WHAT IS BEING ASKED:
Update the entries below by replacing "hot air balloon" with "weather balloon" wherever it occurs, leaving everything else untouched.

----

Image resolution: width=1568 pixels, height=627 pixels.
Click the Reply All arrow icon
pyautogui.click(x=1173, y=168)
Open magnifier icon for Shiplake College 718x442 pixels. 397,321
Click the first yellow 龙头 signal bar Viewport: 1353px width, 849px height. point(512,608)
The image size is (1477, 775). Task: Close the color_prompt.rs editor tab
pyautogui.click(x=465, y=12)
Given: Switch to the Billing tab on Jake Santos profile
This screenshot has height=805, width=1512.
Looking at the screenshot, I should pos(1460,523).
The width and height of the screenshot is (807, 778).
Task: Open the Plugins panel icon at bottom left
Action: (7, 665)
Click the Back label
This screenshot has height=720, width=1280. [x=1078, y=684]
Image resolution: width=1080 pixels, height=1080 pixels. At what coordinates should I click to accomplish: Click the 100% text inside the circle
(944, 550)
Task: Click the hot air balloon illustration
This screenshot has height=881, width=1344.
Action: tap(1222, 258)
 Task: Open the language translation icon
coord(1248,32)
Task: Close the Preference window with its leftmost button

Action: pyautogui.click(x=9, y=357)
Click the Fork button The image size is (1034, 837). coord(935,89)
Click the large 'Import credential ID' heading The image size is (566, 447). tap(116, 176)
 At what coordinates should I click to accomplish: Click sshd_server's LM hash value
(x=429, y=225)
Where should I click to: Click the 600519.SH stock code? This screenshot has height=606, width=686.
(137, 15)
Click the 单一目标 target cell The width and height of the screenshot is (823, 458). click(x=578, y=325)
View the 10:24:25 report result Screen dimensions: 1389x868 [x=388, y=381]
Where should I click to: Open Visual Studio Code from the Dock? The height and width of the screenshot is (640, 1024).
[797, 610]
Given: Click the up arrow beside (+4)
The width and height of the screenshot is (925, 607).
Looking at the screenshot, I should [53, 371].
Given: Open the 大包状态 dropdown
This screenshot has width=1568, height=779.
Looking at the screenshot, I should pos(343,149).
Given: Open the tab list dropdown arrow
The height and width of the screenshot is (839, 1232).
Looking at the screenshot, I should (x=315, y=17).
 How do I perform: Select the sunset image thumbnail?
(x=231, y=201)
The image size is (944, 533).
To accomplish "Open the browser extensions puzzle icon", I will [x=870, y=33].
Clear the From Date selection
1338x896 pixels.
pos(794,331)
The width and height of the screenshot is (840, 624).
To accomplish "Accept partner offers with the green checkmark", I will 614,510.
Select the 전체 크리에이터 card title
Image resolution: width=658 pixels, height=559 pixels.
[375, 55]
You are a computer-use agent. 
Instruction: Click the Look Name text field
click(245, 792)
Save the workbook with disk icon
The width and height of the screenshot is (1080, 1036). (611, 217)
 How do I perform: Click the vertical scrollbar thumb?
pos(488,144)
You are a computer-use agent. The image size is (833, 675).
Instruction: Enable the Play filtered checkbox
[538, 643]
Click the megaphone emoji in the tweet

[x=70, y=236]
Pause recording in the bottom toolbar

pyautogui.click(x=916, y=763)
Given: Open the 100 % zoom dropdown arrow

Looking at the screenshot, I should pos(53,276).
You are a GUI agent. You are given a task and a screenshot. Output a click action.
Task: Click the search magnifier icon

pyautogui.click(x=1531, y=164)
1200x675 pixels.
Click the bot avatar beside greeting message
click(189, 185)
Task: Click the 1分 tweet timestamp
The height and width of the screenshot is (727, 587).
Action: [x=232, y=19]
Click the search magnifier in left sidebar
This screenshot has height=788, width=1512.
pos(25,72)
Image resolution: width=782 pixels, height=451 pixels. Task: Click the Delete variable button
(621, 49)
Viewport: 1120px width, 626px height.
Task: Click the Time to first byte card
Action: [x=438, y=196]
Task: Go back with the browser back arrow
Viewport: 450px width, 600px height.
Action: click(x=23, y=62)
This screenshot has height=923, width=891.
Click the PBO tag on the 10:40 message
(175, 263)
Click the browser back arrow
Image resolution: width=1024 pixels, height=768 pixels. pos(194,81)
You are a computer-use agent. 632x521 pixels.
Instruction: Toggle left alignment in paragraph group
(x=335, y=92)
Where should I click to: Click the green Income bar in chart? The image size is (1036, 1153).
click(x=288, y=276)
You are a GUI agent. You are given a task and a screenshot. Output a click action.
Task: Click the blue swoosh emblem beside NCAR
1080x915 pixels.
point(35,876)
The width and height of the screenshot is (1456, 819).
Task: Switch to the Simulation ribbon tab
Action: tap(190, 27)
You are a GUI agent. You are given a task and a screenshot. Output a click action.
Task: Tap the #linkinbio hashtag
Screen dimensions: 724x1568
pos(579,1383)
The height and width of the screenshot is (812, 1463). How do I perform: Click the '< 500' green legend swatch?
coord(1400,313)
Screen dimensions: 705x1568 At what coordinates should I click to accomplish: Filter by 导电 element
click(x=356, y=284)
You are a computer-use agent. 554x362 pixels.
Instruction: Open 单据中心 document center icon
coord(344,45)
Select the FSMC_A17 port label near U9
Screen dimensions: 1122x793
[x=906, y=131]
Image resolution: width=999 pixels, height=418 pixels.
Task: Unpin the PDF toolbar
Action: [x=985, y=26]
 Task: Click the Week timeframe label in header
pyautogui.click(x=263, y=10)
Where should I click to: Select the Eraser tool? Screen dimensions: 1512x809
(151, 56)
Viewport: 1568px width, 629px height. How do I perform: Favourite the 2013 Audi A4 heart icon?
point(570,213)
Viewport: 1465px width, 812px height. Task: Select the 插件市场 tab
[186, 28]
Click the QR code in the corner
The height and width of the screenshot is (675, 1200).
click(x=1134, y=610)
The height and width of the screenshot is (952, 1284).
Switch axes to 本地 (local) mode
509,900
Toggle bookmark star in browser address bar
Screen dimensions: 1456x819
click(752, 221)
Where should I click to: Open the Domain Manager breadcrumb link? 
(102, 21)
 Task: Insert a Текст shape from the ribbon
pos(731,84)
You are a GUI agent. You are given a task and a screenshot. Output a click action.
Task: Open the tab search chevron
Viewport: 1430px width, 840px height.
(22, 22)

----

RESULT:
Image resolution: width=1568 pixels, height=627 pixels.
Click the Reply All arrow icon
pyautogui.click(x=1173, y=168)
Open magnifier icon for Shiplake College 718x442 pixels. 397,321
Click the first yellow 龙头 signal bar Viewport: 1353px width, 849px height. point(512,608)
The image size is (1477, 775). Task: Close the color_prompt.rs editor tab
pyautogui.click(x=465, y=12)
Given: Switch to the Billing tab on Jake Santos profile
This screenshot has height=805, width=1512.
Looking at the screenshot, I should pos(1460,523).
The width and height of the screenshot is (807, 778).
Task: Open the Plugins panel icon at bottom left
Action: (7, 665)
Click the Back label
This screenshot has height=720, width=1280. [x=1078, y=684]
Image resolution: width=1080 pixels, height=1080 pixels. At what coordinates should I click to accomplish: Click the 100% text inside the circle
(944, 550)
Task: Click the weather balloon illustration
This screenshot has height=881, width=1344.
Action: tap(1222, 258)
 Task: Open the language translation icon
coord(1248,32)
Task: Close the Preference window with its leftmost button

Action: pyautogui.click(x=9, y=357)
Click the Fork button The image size is (1034, 837). coord(935,89)
Click the large 'Import credential ID' heading The image size is (566, 447). tap(116, 176)
 At what coordinates should I click to accomplish: Click sshd_server's LM hash value
(x=429, y=225)
Where should I click to: Click the 600519.SH stock code? This screenshot has height=606, width=686.
(137, 15)
Click the 单一目标 target cell The width and height of the screenshot is (823, 458). click(x=578, y=325)
View the 10:24:25 report result Screen dimensions: 1389x868 [x=388, y=381]
Where should I click to: Open Visual Studio Code from the Dock? The height and width of the screenshot is (640, 1024).
[797, 610]
Given: Click the up arrow beside (+4)
The width and height of the screenshot is (925, 607).
Looking at the screenshot, I should [53, 371].
Given: Open the 大包状态 dropdown
This screenshot has width=1568, height=779.
Looking at the screenshot, I should pos(343,149).
Given: Open the tab list dropdown arrow
The height and width of the screenshot is (839, 1232).
Looking at the screenshot, I should (x=315, y=17).
 How do I perform: Select the sunset image thumbnail?
(x=231, y=201)
The image size is (944, 533).
To accomplish "Open the browser extensions puzzle icon", I will [x=870, y=33].
Clear the From Date selection
1338x896 pixels.
pos(794,331)
The width and height of the screenshot is (840, 624).
To accomplish "Accept partner offers with the green checkmark", I will 614,510.
Select the 전체 크리에이터 card title
Image resolution: width=658 pixels, height=559 pixels.
[375, 55]
You are a computer-use agent. 
Instruction: Click the Look Name text field
click(245, 792)
Save the workbook with disk icon
The width and height of the screenshot is (1080, 1036). (611, 217)
 How do I perform: Click the vertical scrollbar thumb?
pos(488,144)
You are a computer-use agent. The image size is (833, 675).
Instruction: Enable the Play filtered checkbox
[538, 643]
Click the megaphone emoji in the tweet

[x=70, y=236]
Pause recording in the bottom toolbar

pyautogui.click(x=916, y=763)
Given: Open the 100 % zoom dropdown arrow

Looking at the screenshot, I should pos(53,276).
You are a GUI agent. You are given a task and a screenshot. Output a click action.
Task: Click the search magnifier icon

pyautogui.click(x=1531, y=164)
1200x675 pixels.
Click the bot avatar beside greeting message
click(189, 185)
Task: Click the 1分 tweet timestamp
The height and width of the screenshot is (727, 587).
Action: [x=232, y=19]
Click the search magnifier in left sidebar
This screenshot has height=788, width=1512.
pos(25,72)
Image resolution: width=782 pixels, height=451 pixels. Task: Click the Delete variable button
(621, 49)
Viewport: 1120px width, 626px height.
Task: Click the Time to first byte card
Action: [x=438, y=196]
Task: Go back with the browser back arrow
Viewport: 450px width, 600px height.
Action: click(x=23, y=62)
This screenshot has height=923, width=891.
Click the PBO tag on the 10:40 message
(175, 263)
Click the browser back arrow
Image resolution: width=1024 pixels, height=768 pixels. pos(194,81)
You are a computer-use agent. 632x521 pixels.
Instruction: Toggle left alignment in paragraph group
(x=335, y=92)
Where should I click to: Click the green Income bar in chart? The image size is (1036, 1153).
click(x=288, y=276)
You are a GUI agent. You are given a task and a screenshot. Output a click action.
Task: Click the blue swoosh emblem beside NCAR
1080x915 pixels.
point(35,876)
The width and height of the screenshot is (1456, 819).
Task: Switch to the Simulation ribbon tab
Action: tap(190, 27)
You are a GUI agent. You are given a task and a screenshot. Output a click action.
Task: Tap the #linkinbio hashtag
Screen dimensions: 724x1568
pos(579,1383)
The height and width of the screenshot is (812, 1463). How do I perform: Click the '< 500' green legend swatch?
coord(1400,313)
Screen dimensions: 705x1568 At what coordinates should I click to accomplish: Filter by 导电 element
click(x=356, y=284)
You are a computer-use agent. 554x362 pixels.
Instruction: Open 单据中心 document center icon
coord(344,45)
Select the FSMC_A17 port label near U9
Screen dimensions: 1122x793
[x=906, y=131]
Image resolution: width=999 pixels, height=418 pixels.
Task: Unpin the PDF toolbar
Action: [x=985, y=26]
 Task: Click the Week timeframe label in header
pyautogui.click(x=263, y=10)
Where should I click to: Select the Eraser tool? Screen dimensions: 1512x809
(151, 56)
Viewport: 1568px width, 629px height. How do I perform: Favourite the 2013 Audi A4 heart icon?
point(570,213)
Viewport: 1465px width, 812px height. Task: Select the 插件市场 tab
[186, 28]
Click the QR code in the corner
The height and width of the screenshot is (675, 1200).
click(x=1134, y=610)
The height and width of the screenshot is (952, 1284).
Switch axes to 本地 (local) mode
509,900
Toggle bookmark star in browser address bar
Screen dimensions: 1456x819
click(752, 221)
Where should I click to: Open the Domain Manager breadcrumb link? 
(102, 21)
 Task: Insert a Текст shape from the ribbon
pos(731,84)
You are a GUI agent. You are given a task and a screenshot. Output a click action.
Task: Open the tab search chevron
Viewport: 1430px width, 840px height.
(22, 22)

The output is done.